Court Opinion

ID: 6883820
Source: CourtListenerOpinion
Date Created: 2022-07-23 21:22:49.011361+00
Date Added: 2024-06-11T16:05:39.591907
License: Public Domain

SIMONS, Circuit Judge.
In an appeal from a judgment dismissing the appellant’s petition, for a writ of habeas corpus, which petition alleges that the appellant was convicted in a Kentucky court on an indictment charging the offense of armed robbery, that the conviction was the result of an inadequate allowance of time to assigned counsel for the purpose of preparing a defense and summoning witnesses who were out of the state or securing their depositions;
It appearing that though the appellant had filed an appeal from the judgment and sentence in the Court of Appeals of Kentucky, Stonefield v. Commonwealth, 282 Ky. 692, 139 S.W.2d 752; that the appeal proved abortive through his inability to furnish a transcript of the record owing to the fact that the evidence was not preserved by a reporter; yet,
It also appearing that the appellant had not further pursued remedies available to him under Kentucky law, including a petition for writ of habeas corpus to put in issue the legality of his conviction and sentence;
Now, therefore, for the reasons above stated which are fully developed in the considered opinion of the District Judge, and specifically upon the authority of Mooney v.

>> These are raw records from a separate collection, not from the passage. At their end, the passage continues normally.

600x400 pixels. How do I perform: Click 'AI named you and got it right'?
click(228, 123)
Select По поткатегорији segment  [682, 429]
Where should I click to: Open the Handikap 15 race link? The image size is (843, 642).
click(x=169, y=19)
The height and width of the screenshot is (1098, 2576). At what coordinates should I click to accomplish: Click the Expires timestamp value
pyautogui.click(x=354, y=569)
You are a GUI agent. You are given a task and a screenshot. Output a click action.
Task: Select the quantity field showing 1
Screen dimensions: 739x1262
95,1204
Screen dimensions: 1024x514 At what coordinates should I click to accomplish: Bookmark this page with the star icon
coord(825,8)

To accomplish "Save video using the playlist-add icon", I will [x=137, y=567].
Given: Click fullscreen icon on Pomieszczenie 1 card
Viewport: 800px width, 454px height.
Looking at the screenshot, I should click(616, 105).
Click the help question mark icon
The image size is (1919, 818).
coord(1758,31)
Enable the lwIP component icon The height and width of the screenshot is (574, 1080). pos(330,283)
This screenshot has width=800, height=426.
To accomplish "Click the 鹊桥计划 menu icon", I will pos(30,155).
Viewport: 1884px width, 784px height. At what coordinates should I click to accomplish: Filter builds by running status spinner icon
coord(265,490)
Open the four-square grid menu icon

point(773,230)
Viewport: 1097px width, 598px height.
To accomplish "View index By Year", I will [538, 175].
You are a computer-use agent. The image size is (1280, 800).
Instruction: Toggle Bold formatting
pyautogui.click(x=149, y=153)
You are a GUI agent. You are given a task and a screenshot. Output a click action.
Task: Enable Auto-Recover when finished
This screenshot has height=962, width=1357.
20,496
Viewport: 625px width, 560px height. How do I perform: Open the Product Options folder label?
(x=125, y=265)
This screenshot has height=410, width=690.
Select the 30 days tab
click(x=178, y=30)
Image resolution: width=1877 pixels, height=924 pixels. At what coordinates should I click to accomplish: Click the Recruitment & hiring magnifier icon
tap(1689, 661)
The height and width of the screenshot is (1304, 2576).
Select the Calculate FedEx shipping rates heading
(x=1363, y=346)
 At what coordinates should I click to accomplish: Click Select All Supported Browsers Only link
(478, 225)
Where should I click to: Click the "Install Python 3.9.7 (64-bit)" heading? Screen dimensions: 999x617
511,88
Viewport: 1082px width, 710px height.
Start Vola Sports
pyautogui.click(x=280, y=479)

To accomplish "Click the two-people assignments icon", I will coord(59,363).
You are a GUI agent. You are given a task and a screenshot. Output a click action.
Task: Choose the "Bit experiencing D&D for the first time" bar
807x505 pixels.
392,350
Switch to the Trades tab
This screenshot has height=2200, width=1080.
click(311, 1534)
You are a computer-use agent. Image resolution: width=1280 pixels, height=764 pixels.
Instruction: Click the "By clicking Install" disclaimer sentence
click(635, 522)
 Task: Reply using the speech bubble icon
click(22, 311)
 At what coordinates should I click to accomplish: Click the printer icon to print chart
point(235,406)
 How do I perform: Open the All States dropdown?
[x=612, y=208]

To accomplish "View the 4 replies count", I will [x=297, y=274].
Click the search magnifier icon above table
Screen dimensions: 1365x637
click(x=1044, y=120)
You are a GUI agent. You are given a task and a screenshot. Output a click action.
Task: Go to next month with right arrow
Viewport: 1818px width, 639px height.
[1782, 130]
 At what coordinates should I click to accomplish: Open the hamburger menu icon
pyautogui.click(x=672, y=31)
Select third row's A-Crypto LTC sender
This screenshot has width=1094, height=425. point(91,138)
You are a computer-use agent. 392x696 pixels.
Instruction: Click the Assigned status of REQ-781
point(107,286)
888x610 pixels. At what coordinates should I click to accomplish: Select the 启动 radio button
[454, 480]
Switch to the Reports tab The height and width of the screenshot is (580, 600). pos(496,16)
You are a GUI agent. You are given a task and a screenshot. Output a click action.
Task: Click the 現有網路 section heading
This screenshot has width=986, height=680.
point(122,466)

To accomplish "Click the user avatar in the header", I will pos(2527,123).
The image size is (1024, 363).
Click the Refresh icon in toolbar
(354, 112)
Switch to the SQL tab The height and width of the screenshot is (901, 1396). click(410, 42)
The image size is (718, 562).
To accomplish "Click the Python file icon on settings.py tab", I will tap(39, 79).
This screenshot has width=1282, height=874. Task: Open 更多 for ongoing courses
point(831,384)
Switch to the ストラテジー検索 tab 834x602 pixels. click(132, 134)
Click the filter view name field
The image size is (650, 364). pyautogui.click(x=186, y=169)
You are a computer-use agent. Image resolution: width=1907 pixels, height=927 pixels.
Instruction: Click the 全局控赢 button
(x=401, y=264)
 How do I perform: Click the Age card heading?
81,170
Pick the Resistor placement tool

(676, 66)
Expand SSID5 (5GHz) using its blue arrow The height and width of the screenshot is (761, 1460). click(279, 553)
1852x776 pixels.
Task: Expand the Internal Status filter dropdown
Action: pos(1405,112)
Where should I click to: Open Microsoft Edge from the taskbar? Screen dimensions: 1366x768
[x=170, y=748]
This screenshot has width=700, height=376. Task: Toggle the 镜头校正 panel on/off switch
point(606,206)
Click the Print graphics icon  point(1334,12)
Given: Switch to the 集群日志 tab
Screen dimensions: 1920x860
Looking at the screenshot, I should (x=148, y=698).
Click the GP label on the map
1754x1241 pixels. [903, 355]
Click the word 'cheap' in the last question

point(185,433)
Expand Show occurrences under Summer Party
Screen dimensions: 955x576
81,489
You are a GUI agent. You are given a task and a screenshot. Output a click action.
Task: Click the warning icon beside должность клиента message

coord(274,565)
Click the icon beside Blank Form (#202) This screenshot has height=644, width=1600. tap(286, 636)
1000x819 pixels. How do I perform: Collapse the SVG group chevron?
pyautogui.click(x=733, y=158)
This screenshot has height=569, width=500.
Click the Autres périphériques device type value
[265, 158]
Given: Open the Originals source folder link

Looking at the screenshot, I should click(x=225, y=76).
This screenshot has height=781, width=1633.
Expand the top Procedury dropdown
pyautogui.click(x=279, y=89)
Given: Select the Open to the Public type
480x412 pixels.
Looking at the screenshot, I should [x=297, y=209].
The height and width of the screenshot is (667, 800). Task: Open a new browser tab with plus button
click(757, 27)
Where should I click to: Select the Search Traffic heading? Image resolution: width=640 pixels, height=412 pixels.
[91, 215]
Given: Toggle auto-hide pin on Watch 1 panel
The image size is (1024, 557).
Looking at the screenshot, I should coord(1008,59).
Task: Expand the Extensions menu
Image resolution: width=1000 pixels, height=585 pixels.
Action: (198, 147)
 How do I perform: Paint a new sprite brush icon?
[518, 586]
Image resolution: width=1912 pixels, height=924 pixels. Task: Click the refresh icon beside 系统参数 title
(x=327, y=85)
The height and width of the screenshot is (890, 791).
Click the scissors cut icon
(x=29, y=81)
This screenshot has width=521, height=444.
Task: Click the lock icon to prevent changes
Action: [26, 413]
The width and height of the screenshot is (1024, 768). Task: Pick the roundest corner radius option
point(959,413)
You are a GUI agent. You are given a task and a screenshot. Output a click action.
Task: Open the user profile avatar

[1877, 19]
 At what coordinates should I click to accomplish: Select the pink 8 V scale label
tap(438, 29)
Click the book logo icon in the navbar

Holohan, Warden, 294 U.S. 103, 55 S.Ct. 340, 79 L.Ed. 791, 98 A.L.R. 406, expressly holding that a writ of habeas corpus will not lie to attack a state court judgment in the absence of a showing that such writ has been applied for in the state court, or that corrective judicial process is not there available, we follow the course pursued by this court in the case of Howard M. Sharpe, Appellant v. W. Jess Buchanan, Warden, 121 F.2d 448, decided by memorandum opinion on June 6, 1941; wherefore,
It is ordered that the judgment below be, and it is, hereby affirmed without prejudice to the appellant’s recourse to any state judicial remedy that may still remain open to him.